The End of Molasses Classes is wonderful, and the tips are great, too. I have to say about halfway through the book that I started to feel inadequate as a parent. Because I love my kid, and I feel like I do a lot with him, and we do a lot of stuff together, and I even was already following a few of these ideas, but there’s always room for improvement, and if I asked myself “Am I doing EVERYTHING I can possibly do to ensure my son is successful in school?” I’d have to answer a big NO. Am I doing ENOUGH? I think so, but only time will really tell. (not trying to defend mediocrity here, but I feel like if you did everything it would be overkill. I don’t want to be a tiger dad. (Which is perhaps why Ron Clark students get featured on Oprah and at the White House, and at tons of other places)
There are too many takeaways from The End of Molasses Classes to just list a couple, but I’m going to do it anyway. (But I highly recommend reading this book and taking the advice that’s right for you.)

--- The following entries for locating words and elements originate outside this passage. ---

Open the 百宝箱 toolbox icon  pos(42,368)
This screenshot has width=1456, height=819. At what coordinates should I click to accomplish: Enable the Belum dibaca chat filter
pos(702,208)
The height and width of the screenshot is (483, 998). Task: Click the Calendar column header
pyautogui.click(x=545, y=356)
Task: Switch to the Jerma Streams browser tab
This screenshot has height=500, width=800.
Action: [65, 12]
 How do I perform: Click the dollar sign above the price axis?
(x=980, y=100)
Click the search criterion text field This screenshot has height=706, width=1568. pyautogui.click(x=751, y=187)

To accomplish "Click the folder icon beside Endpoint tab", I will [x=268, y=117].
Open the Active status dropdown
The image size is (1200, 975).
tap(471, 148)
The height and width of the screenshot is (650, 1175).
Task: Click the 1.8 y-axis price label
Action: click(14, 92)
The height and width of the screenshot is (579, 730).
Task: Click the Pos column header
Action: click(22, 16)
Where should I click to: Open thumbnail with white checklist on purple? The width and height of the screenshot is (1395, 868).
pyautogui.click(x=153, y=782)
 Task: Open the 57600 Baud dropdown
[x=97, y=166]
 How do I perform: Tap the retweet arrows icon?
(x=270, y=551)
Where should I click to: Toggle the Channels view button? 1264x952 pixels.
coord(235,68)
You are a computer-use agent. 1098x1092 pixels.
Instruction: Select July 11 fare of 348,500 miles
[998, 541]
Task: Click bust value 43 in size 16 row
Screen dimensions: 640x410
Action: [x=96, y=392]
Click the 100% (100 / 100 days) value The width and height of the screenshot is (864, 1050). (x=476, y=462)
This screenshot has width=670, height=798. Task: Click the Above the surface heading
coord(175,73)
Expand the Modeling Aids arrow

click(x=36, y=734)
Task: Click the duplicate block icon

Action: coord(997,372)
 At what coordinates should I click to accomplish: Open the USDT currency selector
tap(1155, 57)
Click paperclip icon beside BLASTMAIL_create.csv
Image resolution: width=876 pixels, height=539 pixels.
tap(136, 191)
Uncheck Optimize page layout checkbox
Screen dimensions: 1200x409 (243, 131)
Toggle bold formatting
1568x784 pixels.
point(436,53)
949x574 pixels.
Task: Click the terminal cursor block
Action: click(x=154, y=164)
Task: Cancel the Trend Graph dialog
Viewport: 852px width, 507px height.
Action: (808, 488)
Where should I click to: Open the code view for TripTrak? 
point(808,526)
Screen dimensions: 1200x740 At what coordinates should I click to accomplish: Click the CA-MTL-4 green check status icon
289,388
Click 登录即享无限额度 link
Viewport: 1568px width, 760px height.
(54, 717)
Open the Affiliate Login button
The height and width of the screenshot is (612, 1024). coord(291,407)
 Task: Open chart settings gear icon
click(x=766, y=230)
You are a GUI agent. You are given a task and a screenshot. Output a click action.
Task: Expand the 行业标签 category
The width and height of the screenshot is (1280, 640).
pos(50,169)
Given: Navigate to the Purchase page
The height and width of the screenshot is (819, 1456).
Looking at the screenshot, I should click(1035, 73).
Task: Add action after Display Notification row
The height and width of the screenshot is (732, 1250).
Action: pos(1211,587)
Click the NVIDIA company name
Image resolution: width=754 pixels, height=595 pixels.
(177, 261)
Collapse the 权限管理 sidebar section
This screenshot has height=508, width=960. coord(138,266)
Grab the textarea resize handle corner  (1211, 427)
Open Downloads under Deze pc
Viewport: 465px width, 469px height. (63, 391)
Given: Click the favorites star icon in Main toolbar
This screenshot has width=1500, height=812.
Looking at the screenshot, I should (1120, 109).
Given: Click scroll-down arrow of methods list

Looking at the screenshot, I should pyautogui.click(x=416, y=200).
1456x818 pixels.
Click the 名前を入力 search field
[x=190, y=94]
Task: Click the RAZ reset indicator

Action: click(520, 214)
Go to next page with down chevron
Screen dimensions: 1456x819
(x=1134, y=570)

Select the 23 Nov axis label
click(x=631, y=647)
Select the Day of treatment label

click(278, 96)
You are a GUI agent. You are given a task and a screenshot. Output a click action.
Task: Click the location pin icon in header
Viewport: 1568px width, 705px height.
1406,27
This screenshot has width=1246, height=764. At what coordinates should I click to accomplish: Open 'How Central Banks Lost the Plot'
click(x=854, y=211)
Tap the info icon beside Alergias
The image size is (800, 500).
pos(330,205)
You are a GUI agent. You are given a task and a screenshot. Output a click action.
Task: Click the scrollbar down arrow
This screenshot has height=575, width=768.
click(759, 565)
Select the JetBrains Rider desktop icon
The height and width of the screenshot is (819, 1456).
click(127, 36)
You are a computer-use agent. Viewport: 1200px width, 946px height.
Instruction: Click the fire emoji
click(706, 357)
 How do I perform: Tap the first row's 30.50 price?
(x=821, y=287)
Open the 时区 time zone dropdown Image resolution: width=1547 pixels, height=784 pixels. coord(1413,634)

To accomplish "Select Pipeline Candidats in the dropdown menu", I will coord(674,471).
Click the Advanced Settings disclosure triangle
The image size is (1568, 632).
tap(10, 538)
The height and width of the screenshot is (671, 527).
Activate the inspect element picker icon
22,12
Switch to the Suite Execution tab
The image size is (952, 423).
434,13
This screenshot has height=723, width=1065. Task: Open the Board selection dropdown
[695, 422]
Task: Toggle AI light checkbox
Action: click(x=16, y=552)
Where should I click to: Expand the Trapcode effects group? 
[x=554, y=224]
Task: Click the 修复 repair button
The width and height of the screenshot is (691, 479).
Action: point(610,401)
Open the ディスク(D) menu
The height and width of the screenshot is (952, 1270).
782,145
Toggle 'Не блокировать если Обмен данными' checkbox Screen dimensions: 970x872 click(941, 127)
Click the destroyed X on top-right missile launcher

Here are four of MANY great points.
• Not every child deserves a cookie. Rewards are earned. If you hand them out to everybody, then they feel like entitlements, and they are de-valued. Ron bakes cookies for his students, and gives them out to the students he feels deserves them. If you didn’t get a cookie, you have the opportunity to work harder and get a cookie next week. You aren’t automatically given a cookie.
• Get On the Desk! Ron jumps up on desks as a matter of course as part of his teaching. The students love the drama, the willingness to risk, and the energy that it shows. He even occasionally allows students making presentations to do the same (although he has a number of disclaimers about it, including the fact that in every other way the school is very strict, so even when students go crazy like that there is decorum, respect, and restraint. And even more importantly, they have VERY STURDY DESKS.
• Begin Each Class On Fire Before a class begins, Ron will jump up on a desk and begin teaching to the empty classroom. As students come in, they see him teaching dramatically, and are all like “Mr. Clark, what are you doing?” To which he replies, “You were late, I started without you.” So now kids are rushing to get to his class on time because they are afraid they’ll miss something. And he avoids the whole “Settling in” phenom which wastes 5 minutes a day, everyday. And the kids know that he is trying to make the most out of every moment he has with them.
•Teach your kids to study. It doesn’t come naturally. Many parents don’t know how to study, so Ron spends a day teaching everybody how to study. Studing one page at a time, rewriting the information on a page, using flash cards to flesh out time-lines, color-coding objects to make them more memorable.
Each of these tips (and all the other ones) are punctuated with real-life stories from Ron’s days as a teacher, as well as stories from his students. The writing and stories in The End of Molasses Classes are well told and you will zoom through this book.